Question

: Elevation of boiling point of 1 molar aqueous glucose solution (density of the solvent $1.2g/ml$) is
A.${K_b}$
B.$1.2{K_b}$
C.$1.30{K_b}$
D.$0.833{K_b}$

Answer 1

Colligative properties: It is defined as the ratio of number of solute particles to the number of solvent particles. It only depends on the number of ions and not on the nature of the solute.
Elevation in boiling point: It is defined as an increase in boiling point of a solvent in addition to non-volatile solute. It is directly proportional to the molality of the solution.
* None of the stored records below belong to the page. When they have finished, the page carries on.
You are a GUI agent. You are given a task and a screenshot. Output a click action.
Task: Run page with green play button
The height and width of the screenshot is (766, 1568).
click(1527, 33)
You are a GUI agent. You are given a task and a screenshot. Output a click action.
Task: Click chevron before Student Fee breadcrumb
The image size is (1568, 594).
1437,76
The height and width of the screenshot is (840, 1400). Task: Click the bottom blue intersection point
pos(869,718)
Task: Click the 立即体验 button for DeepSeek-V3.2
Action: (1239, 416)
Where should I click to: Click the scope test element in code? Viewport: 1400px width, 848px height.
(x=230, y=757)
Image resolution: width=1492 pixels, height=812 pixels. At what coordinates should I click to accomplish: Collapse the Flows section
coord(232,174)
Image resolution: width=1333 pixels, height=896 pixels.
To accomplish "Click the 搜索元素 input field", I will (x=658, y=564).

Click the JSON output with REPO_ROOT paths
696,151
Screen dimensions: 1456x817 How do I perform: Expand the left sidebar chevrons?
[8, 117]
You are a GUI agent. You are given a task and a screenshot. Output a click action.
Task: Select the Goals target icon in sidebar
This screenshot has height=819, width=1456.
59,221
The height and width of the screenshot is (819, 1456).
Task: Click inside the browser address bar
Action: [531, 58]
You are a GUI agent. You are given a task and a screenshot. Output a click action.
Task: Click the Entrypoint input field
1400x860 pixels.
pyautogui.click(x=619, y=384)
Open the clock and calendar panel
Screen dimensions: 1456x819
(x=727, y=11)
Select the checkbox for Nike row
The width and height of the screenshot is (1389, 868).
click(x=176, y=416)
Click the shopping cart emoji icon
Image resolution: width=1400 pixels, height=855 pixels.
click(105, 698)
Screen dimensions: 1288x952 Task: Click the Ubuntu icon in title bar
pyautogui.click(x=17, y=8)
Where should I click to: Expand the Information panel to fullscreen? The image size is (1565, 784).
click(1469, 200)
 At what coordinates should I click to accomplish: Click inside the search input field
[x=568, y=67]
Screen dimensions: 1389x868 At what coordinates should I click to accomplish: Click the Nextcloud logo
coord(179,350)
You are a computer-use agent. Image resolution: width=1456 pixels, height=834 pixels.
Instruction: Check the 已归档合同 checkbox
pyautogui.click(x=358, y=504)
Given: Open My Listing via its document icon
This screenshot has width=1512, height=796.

Complete step by step solution:
There are four colligative properties: Depression in freezing point, elevation in boiling point, osmotic pressure and lowering in vapour pressure.
Depression in freezing point: It is defined as the decrease in freezing point of a solvent in addition to non-volatile solute. It is directly proportional to the molality of the solution.
Elevation in boiling point: It is defined as an increase in boiling point of a solvent in addition to non-volatile solute. It is directly proportional to the molality of the solution.
Osmotic pressure: It is defined as the minimum pressure which needs to be applied to a solution to prevent the inward flow of its pure solvent across a semipermeable membrane.
Relative lowering in vapour pressure: When non- volatile solutes are added to a solution then there is a decrease in its vapour pressure, which is known as relative lowering in vapour pressure.
Here we are given with the density i.e. $1.2g/ml = 1.2kg/L$ and also we are given that the concentration of the solution is $1molar$.
Hence the mass of the solution will be density multiplied with its volume here the volume is $1L$ and density is $1.2Kg/L$. So the value of the mass of the solution will be $1.2Kg$. Now here glucose acts as a solute to the solution and the molar mass of glucose is $180gm$. So the mass of the solvent will be$1200 - 180 = 1020gm = 1.02Kg$.
Now molality is the ratio of moles of solute to the mass of solvent in Kg.
Molality $= \dfrac{1}{{1.02}}$ because here the number of moles of solute is $1$ and mass of solvent is $1.02$. So molality is equal to $0.98$.
Also the elevation in boiling point is the product of molality with molal elevation constant.
So elevation in boiling point is $0.98{K_b}$ which is approximately equal to $1{K_b}$.

Hence, option A is correct.

Note:
Van’t Hoff factor: It is defined as the ratio of actual number of particles in the solution after dissociation or association to the number of particles for which no ionization takes place. It is represented by $i$.